Un cours d’eau disparu sous la ville
Aujourd’hui invisible, le Rouailler est pourtant l’un des plus anciens éléments du paysage de Livry-Gargan. Ce petit ruisseau, aujourd’hui entièrement canalisé, traversait autrefois Clichy-sous-Bois, Livry-Gargan puis Aulnay-sous-Bois avant de rejoindre la Morée. Durant des siècles, il alimenta sources, étangs, jardins et pièces d’eau, laissant encore aujourd’hui des traces dans le relief, les plans anciens et certains étangs conservés.
Un ruisseau venu de Clichy-sous-Bois
Le Rouailler prend historiquement naissance au sud de Clichy-sous-Bois, aux abords de la chapelle de Notre-Dame des Anges, où une source aujourd’hui captée alimentait autrefois le « ru des Anges », petit affluent se jetant dans le Rouailler. Le ruisseau traversait ensuite les anciens terrains des Sept-Îles et du Chêne Pointu avant d’alimenter le « lac de la Mairie » de Clichy-sous-Bois.
Le Rouailler dans Livry-Gargan
Après avoir franchi le chemin des Postes, le Rouailler entrait dans Livry-Gargan par l’allée des Jonquilles et se jetait dans l’étang Verchain.
Cet étang, encore visible aujourd’hui, correspond à l’ancien « étang des Moines » de l’abbaye de Sévigné. Il constituait déjà au XVIIIe siècle une pièce d’eau du parc de l’abbaye. Ses îles boisées et sa fonction actuelle de bassin de retenue rappellent encore le rôle hydraulique du Rouailler.

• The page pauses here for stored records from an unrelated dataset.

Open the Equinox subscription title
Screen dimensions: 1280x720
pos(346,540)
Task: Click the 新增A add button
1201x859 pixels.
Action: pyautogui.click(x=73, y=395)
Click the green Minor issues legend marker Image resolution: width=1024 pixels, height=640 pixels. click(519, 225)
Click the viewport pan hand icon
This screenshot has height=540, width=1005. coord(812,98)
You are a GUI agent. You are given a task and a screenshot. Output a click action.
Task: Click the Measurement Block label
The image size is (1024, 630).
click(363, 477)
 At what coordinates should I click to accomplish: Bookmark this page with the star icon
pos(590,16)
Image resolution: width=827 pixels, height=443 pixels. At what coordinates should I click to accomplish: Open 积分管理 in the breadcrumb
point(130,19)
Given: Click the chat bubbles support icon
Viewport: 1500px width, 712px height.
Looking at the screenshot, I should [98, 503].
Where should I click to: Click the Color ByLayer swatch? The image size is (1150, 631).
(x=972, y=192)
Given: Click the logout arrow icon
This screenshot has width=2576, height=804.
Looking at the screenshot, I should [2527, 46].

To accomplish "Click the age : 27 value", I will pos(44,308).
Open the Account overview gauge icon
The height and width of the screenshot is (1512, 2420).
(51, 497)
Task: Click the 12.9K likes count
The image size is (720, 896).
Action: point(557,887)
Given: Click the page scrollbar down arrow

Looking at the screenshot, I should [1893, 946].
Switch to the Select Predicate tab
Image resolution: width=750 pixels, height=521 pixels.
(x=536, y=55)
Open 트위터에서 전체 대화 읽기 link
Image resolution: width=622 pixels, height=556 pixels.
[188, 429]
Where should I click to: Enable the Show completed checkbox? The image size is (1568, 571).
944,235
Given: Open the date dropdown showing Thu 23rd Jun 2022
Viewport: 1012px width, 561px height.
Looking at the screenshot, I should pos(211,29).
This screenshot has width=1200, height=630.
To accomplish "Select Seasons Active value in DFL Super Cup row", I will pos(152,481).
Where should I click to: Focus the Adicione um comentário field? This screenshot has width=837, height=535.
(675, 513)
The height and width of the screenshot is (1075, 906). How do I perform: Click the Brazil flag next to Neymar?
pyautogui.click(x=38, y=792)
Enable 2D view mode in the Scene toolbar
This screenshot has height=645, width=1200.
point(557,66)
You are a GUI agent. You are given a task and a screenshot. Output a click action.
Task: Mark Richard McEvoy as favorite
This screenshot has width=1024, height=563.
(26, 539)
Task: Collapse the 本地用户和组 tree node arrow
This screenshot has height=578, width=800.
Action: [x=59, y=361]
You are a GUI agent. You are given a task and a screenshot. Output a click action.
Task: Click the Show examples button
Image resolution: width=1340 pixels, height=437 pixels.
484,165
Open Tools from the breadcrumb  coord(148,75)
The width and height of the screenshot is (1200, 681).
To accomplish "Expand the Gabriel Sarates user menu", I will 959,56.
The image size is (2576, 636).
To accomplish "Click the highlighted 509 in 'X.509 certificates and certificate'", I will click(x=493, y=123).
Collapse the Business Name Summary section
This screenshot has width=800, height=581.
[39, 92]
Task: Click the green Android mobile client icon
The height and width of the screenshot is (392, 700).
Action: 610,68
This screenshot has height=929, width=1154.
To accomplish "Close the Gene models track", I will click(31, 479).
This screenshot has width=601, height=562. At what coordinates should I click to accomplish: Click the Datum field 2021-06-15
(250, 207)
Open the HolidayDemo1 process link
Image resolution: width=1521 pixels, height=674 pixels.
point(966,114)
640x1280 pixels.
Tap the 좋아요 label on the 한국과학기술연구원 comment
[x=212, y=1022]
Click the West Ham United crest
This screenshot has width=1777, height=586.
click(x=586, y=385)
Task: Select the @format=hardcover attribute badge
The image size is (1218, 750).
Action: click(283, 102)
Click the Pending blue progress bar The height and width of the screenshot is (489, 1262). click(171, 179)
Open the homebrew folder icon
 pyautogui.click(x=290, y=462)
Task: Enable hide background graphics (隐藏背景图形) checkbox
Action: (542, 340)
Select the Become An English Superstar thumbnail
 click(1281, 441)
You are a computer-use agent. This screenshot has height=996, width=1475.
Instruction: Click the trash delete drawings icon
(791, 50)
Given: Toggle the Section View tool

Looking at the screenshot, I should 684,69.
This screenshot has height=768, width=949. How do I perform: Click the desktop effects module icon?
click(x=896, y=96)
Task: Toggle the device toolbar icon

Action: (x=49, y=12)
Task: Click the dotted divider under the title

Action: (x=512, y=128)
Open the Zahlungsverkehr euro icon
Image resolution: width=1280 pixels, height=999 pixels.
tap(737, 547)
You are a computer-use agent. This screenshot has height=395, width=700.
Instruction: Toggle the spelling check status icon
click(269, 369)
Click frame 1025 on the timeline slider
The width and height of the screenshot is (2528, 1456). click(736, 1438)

Le ruisseau poursuivait ensuite sa course le long de l’actuelle avenue Antonin-Pierre-Magne avant de se déverser dans le Lac de Sévigné. À cette époque, le Rouailler était encore visible à ciel ouvert. Des cartes postales anciennes montrent son arrivée au lac, la vanne du déversoir et même certains tronçons bordés d’arbres ou traversant des propriétés privées. Une vue ancienne intitulée « Gargan – Le Rouailler à la Villa du Petit-Pont » montre ainsi un petit cours d’eau encaissé serpentant dans un cadre très végétalisé.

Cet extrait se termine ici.